Mar 102008

Common Name: Monkeyflower

Botanical Name: Mimulus spp.

Energetics: Neutral to Cool, Sl. Moist

Actions: Relaxant nervine, anti-depressant, anti-inflammatory, vulnerary, anodyne

I’ve talked about Monkeyflowers before, and am loving them just as much now. I really wish I’d made more tincture or least dried more of the plant for infusions, seeing how abundant they are especially at higher elevations in this area. Anyhow, I’m still amazed by this plant’s special ability to relieve certain kinds of depression, especially cases typified by paranoia, phobias, oversensitivity and simple fear. There’s a particular feeling of joylessness combined with fear and vulnerability. It’s also a good general mood lifter for mild depression and seasonal affective disorder. I haven’t worked with it extensively enough to discuss its use in more serious cases of depression, but hope to come back to that at some point.

I also really like it for pain, especially nerve pain, with anxiety, irritation and depression. It often takes the pain down a notch or two while relaxing the entire system and making everything just ~feel~ better. It’s certainly a sunshine plant, and can impart feelings of joy, openness, compassion and friendliness. It helps bring the sunshine inside, you might say.

It makes a great poultice and salve too, by the way. I like it with Evening Primrose leaf/flower, Elder flower, Alder leaf and Plantain for a lovely green salve…. it also makes a nice nerve healing balm when combined with St John’s Wort and Sweet Clover.

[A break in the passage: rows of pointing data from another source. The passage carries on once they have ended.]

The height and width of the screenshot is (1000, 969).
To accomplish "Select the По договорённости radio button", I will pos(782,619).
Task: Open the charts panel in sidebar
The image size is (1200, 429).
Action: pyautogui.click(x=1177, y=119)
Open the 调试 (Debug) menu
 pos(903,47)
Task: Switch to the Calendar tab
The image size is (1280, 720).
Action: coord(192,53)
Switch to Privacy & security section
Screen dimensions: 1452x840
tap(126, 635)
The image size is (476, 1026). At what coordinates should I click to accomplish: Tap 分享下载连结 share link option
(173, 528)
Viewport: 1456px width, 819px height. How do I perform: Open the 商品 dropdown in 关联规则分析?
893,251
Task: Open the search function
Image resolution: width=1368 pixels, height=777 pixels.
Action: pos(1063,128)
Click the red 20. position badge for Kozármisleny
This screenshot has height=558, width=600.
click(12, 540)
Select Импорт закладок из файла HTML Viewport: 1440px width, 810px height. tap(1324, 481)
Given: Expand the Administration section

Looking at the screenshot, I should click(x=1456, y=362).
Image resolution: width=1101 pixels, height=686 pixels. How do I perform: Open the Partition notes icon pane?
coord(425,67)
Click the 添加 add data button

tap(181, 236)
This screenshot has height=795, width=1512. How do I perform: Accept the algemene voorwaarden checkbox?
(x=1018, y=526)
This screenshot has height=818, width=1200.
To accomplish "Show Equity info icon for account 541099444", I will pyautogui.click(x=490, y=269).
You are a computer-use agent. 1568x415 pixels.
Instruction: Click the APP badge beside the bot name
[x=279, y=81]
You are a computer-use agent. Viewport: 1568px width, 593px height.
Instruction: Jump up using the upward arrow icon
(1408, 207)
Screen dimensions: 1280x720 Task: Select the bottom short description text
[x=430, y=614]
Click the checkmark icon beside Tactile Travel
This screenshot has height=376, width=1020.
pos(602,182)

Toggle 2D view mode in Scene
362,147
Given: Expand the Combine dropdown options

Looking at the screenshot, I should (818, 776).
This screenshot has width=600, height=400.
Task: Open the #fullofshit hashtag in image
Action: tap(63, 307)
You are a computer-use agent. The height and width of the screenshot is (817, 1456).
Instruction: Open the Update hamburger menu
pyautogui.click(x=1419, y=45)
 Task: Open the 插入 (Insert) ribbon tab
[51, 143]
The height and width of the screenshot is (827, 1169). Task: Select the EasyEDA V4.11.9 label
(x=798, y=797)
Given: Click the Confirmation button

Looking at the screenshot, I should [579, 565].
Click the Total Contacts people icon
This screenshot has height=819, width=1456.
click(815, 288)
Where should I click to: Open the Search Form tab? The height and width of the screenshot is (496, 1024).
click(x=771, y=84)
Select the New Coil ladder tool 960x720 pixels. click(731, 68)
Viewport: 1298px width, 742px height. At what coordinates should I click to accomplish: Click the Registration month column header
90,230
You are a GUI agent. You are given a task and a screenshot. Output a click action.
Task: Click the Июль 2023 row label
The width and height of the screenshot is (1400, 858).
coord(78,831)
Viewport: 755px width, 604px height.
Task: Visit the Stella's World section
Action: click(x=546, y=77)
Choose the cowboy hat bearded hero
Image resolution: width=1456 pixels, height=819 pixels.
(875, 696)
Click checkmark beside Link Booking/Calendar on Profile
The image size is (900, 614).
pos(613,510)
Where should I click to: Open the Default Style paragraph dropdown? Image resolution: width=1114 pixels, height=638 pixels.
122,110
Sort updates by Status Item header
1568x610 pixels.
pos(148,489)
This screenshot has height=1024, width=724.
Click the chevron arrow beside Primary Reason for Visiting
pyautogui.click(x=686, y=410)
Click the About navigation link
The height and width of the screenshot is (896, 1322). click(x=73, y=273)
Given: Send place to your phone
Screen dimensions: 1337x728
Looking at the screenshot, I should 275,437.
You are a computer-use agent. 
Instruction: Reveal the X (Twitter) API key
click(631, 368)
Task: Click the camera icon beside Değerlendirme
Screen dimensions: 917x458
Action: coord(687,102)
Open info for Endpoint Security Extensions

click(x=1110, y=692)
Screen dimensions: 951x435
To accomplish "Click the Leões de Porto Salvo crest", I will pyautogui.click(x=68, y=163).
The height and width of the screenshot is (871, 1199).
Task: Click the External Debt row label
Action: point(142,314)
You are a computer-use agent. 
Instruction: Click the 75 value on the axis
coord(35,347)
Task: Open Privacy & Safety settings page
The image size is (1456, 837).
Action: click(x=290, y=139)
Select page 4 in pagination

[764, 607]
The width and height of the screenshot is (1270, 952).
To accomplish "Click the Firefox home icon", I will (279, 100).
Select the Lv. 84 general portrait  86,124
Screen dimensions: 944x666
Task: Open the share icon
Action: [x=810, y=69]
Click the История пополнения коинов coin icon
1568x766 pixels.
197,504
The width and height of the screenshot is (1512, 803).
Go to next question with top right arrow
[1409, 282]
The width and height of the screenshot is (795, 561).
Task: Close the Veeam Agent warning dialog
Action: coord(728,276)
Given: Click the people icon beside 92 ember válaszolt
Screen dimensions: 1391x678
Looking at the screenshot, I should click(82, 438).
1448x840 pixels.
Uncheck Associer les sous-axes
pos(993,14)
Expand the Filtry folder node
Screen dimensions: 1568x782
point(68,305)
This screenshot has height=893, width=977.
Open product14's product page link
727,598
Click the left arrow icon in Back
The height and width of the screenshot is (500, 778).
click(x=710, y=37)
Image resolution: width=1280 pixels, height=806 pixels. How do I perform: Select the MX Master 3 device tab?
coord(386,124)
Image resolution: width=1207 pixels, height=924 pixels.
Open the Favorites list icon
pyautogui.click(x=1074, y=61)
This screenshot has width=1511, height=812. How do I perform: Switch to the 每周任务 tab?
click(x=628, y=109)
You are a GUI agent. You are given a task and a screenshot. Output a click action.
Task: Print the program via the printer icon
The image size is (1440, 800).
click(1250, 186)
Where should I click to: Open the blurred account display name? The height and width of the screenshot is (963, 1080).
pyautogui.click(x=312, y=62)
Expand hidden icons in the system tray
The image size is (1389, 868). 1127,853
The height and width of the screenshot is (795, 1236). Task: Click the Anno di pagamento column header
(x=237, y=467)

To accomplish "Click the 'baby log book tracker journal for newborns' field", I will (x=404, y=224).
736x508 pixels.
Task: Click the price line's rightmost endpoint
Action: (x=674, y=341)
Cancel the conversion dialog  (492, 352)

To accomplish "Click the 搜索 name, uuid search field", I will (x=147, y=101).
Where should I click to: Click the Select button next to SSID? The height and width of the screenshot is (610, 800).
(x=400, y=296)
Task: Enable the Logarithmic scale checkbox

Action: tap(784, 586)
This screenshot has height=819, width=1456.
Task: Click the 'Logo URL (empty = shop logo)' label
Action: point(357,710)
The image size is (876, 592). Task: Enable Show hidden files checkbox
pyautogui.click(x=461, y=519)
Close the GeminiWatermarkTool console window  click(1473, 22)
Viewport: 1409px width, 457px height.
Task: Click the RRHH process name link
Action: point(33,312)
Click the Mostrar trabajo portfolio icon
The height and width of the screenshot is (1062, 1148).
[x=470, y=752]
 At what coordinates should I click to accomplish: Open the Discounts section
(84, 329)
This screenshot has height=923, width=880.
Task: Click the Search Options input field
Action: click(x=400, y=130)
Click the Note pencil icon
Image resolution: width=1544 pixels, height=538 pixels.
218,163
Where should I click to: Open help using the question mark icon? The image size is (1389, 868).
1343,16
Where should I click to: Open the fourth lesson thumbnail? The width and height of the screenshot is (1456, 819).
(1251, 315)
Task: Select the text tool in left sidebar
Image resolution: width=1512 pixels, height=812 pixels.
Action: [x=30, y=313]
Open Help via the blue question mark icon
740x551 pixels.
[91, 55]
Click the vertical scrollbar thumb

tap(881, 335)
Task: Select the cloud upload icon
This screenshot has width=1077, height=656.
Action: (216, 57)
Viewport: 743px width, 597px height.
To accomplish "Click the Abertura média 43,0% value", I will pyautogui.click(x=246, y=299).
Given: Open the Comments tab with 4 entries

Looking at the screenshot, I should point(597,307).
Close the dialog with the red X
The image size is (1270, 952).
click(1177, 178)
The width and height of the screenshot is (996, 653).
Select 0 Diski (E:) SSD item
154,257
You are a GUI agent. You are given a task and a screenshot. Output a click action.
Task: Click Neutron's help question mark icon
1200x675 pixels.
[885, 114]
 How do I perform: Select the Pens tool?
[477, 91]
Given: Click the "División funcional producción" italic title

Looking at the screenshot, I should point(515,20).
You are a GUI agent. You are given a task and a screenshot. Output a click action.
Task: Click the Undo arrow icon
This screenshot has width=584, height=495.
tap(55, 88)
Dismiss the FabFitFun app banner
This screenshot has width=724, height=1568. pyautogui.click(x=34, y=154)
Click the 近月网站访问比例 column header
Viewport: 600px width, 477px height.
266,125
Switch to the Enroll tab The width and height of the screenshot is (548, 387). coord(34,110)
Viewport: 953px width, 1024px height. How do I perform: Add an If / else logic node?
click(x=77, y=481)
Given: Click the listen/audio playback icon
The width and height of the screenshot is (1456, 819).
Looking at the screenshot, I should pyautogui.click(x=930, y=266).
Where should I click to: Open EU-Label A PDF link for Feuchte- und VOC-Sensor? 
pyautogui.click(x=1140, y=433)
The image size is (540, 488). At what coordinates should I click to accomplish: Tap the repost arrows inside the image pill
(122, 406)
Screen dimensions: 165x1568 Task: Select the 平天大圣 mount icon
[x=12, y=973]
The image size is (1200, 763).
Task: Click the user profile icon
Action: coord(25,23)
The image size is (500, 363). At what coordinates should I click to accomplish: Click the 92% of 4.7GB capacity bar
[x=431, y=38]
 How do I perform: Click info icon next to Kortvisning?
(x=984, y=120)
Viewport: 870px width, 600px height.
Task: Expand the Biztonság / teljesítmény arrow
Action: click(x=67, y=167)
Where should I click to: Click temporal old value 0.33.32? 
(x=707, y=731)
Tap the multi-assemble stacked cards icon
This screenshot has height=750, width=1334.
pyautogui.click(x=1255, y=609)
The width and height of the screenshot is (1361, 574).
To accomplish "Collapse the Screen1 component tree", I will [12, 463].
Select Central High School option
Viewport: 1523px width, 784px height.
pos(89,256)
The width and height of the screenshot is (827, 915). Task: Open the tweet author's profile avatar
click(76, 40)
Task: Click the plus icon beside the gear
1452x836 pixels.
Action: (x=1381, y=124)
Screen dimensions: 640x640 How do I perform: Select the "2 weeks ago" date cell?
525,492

Monkeyflowers are most common to the American West (particularly in California), but there’s at least one species that can be found throughout the East as well. I have only used our particular species (M. guttatus, also called Seep Monkeyflower or Spotted Monkeyflower, that grows throughout the West and parts of the NE), and can’t really speak to the effectiveness of other varieties, but I do know that M. pilosus has been used effectively by earlier herbalists such as Harvey Felter. If you try it out, do let me know….
Effective Pairs & Triplets for Formulation:

With Lemon Balm for mild or seasonal depression.

With Golden Smoke (Corydalis aurea) and California Poppy for any kind of nerve pain, especially when accompanied by tremors and a anxious, restless gloom.

With Wild Rose for trauma, fear or paranoia, especially in women, children or individuals who feel extremely vulnerable. I keep this particular combo on hand at all times.
With Evening Primrose for stress/emotion triggered asthma, and depression from gastric causes.

With Sweet Clover for sciatica and other neuralgias.

With St John’s Wort as a nervine, mood lifter and gentle liver support. Also a nice combo for nerve damage, sciatica and so on.

With Milky Oats for feelings of anxiousness, crispy critterness, and burnout with symptoms of heat and nervous irritation.

With Vervain for headache, neck tension/pain and moodiness.

With Damiana and Rose (say 3 parts Monkeyflower and 2 parts Rose to one part Damiana) for a non-edgy energy lift and gently warming nerve tonic. You may not get the energy lift if you habitually use caffeine or other stimulants, so you may want to increase the proportion of Damiana in such a case.

  3 Responses to “The Magic of Monkeyflowers”

  1. Can Monkeyflower be use with depression medicines such as Prozac.
    Would you use a tincture of this plant to treat paranoia and phobias and if so what dosage would your recommend.
    I suffer from panic attacks and have been on Prozac for 20 or more yrs. Would love to get off this drug and use herbal plants to treat attacks.

  2. I haven’t used Monkeyflower much with psych meds yet, but I’d guess it’s as safe as using something like Skullcap or Lemon Balm. I’d start with drop dosages and work up, seeing how the plant effects you. I only use 3-5 drops in most circumstances.

    If you’re thinking of weaning of prozac though, I suggest going slow and working with a knowledgeable herbalist during the process.